His work on the plight of the Ethiopian Oromo became a standard text in Oromo studies and a rallying point for the Oromo cause. Paul was not always comfortable with the praise he received as a result, and was often self-deprecating, describing himself as the world’s most unpublished anthropologist. That was a harsh judgment, since a complete list of his output is respectably long. He also made a wider contribution by editing the journal Africa and sitting on the Royal African Society board.
Born in Leamington Spa – his father was a primary school headteacher in the town – Paul attended Warwick school. Academic ambitions were put aside when he joined the commandos in 1943, serving in the Netherlands and occupied Germany. He married Pat, whom he had met at school, in 1944, and after the war went to Downing College, Cambridge, studying English under FR Leavis before switching to anthropology.
On graduation he moved to Oxford, where anthropology under EE Evans-Pritchard was flourishing. Field research on the pastoral Borana people in northern Kenya followed for two years, accompanied by Pat and their son, Timothy. He gained his DPhil in 1954 and more fieldwork followed among the Kiga of Uganda.
With UK jobs scarce, he took a position at the University College of Ghana. This was a happy time for the family, who found Ghana delightful. Returning to the UK in 1960, he was offered a one-year lectureship at the University of Manchester by the sociology and social anthropology head, Max Gluckman, after a recommendation by Evans-Pritchard. He then spent two years at the University College of Swansea (now Swansea University) before returning permanently to the University of Manchester. Over the next 26 years Paul contributed significantly to anthropological studies and to Oromo research, spending 12 months among the Arssi Oromo of Ethiopia before retiring in 1989.
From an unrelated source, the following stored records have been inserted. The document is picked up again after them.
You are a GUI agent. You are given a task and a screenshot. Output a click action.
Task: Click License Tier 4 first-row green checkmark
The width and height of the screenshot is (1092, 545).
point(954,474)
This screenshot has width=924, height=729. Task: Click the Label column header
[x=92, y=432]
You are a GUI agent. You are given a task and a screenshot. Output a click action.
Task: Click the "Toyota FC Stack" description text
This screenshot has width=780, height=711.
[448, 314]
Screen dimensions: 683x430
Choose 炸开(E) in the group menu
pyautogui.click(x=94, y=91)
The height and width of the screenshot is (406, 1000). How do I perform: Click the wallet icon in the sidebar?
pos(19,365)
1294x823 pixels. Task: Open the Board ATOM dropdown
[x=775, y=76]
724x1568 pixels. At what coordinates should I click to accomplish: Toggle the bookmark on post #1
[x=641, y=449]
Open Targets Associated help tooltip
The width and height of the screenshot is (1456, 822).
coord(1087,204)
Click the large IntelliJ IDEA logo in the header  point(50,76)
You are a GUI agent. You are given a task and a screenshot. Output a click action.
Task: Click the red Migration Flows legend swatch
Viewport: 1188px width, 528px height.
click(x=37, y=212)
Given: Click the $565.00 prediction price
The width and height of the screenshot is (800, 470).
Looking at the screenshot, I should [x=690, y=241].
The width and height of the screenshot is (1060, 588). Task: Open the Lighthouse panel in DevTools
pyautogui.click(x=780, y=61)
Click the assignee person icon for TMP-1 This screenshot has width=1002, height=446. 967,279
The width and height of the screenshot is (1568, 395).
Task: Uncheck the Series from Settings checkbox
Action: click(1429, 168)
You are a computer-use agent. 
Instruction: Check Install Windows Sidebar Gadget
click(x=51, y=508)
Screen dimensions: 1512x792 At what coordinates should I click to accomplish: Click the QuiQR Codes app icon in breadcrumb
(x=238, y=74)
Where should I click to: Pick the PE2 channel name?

Paul was never interested in winning academic prizes; instead his focus was on helping people. Generations of students, both at home and overseas, benefited from friendship and, often, a warm welcome in his home.
Paul’s life was touched by sadness, particularly Timothy’s death from multiple sclerosis in 2005, but he took great pleasure in his family. He is survived by Pat, their son Adam, four grandchildren and three great-grandchildren.